Ahmet ağabeyi görmeyeli çok uzun zaman geçti. Son yüz yüze ve uzun uzun konuşmamızın tarihi 1993 bile olabilir. Ama öncesinde yaklaşık yedi yıl boyunca o kadar sık görüşürdük ki, ölümünden sonra hakkında yazmayı kendime görev bilebiliyorum.
Görüşürdük; çoğunlukla Göztepe Çimenzar’daki evinde. Sabah sabah pipo dumanı altında. Çok ama çok nadiren, o da hiç olmazsa akşam üstü saatleri geldiğinde, rakısına bir tekle eşlik ederek…
Hakkında ölümünden birkaç gün önce Ulvi Oğuz’la konuşuyorduk. Ulvi ağabey yürüttüğümüz bir tarih çalışması kapsamında anlatırken kendisini yetiştirenlerin başında TİP Zonguldak örgütünün yöneticisi Ahmet Hamdi Dinler’i sayıyordu… Bir iki hafta sonra cenazesindeydim.
Gelenek’te “konuk yazarlıktan” Sosyalist İktidar Partisi Genel Yönetim Kurulu üyeliğine uzanan politik birlikteliğimiz, yaş olarak ona bizlerden daha yakın eskilerin bu partiden ayrılmasına paralel biçimde son buldu. İçine sinmiyordu partinin nasıl devam edeceği. İstifalardan sonra toplantıları izledi, konuşmadı, canı sıkkın ayrıldı. Birikimli ve zeki bir Marksistti. Gidenlerin liberal sapma gösterdiklerini algılamamış, anti-Leninist fikirlerine eğilim göstermiş olamazdı… Örgütlü pratik anlamında kenara çekti kendini, bildiğim kadarıyla. 1993 sonbaharında, belli ki, biz doğruyduk, ama beceremeyecektik.
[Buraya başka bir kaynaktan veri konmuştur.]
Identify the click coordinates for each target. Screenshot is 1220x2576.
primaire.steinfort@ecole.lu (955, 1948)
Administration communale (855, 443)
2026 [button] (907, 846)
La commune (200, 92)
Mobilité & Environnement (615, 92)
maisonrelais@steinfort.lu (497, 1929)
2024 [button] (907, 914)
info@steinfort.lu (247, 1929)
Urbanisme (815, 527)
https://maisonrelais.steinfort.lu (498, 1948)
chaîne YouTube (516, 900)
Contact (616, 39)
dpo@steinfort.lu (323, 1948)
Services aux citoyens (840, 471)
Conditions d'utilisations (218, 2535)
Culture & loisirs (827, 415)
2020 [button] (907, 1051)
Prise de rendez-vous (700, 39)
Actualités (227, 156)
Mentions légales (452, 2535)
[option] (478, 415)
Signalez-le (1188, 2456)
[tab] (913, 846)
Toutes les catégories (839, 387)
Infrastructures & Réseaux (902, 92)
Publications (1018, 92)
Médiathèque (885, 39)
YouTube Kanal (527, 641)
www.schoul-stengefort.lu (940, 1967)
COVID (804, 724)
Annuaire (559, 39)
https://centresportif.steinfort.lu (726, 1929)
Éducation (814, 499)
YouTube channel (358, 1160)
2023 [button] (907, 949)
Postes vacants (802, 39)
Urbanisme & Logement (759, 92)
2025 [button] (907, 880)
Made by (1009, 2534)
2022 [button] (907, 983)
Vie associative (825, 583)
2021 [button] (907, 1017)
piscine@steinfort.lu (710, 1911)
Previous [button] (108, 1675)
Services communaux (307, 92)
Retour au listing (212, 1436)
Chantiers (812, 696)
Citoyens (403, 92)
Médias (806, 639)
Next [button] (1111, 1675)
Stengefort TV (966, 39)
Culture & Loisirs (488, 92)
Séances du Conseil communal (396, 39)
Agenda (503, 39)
Bu yaklaşım bizim en yaygın rastladığımız “eski kuşak” tepkisidir. Ağabey ve ablalarımız arasında saflara katılanlar az, not vermeyi seçenler çoktur… Canları sağ olsun…[1]
Burada “bizim rastladığımız” derken doğum tarihi 1960’lara yayılan Gelenek “kurucularını” özel olarak kast ettiğimi eklemek durumundayım. Biz “kuşak” denebilecek kadar kalabalık değiliz. Dolayısıyla yaptığım belirlemeyi abartmanın, derin analizlere bağlamanın -en azından Ahmet Hamdi Dinler’i anmak için yazılan bu yazıda- gereği yok.
Ahmet Hamdi ağabey bizden sonra iki kitap daha yazdı. [2] Bu kitaplar uluslararası komünist hareketteki likidasyon dalgasına ve onun Türkiye’deki yansılarına karşı verilen mücadele külliyatında yerlerini alırlar. Dinler sınıf mücadelesini örtmek ve sosyalist devrimi gömmek için baş tacı edilen “bilimsel teknolojik devrim”, “yeni düşünce”, “yeni açılım”, “yeni tipte parti” ve benzeri tezlerle kavgalıydı. “Aslında iyi olabilir, derdi, bunlar sayesinde bizim de bir sosyal demokrasimiz olacak.” [3]
Bu kitaplarda ne yazacağını biliyordum. ’93 öncesi çok sohbet etmiştik. Diyeceğim, ideolojik yaklaşımlarıyla bizden uzaklaşma kararı arasında bir ilinti yoktu. Ahmet ağabey yalnızlığı tercih eden bir entelektüeldi.
İlk kitabını biz basmıştık. TİP TarihindenKesitler’i,Gelenek’te aynı adla yayınlanan makalelerden sonra kitap haline getirmeyi düşündü. Yazılar hakkında olduğu gibi kitap hakkında da uzun uzun tartıştık. Sol tarihin uzmanı değil meraklısı sayılırdım olsa olsa. Ama TİP dahil parti programları üstüne yazdığım bir makale [4] sayesinde Ahmet ağabeyden kitabına editörlük yapma hakkını kazanmış olduğumu sanıyorum. İlk kitap çalışmasını yayıncı olarak kendisinden teslim alan bendim desem, yalan olmaz.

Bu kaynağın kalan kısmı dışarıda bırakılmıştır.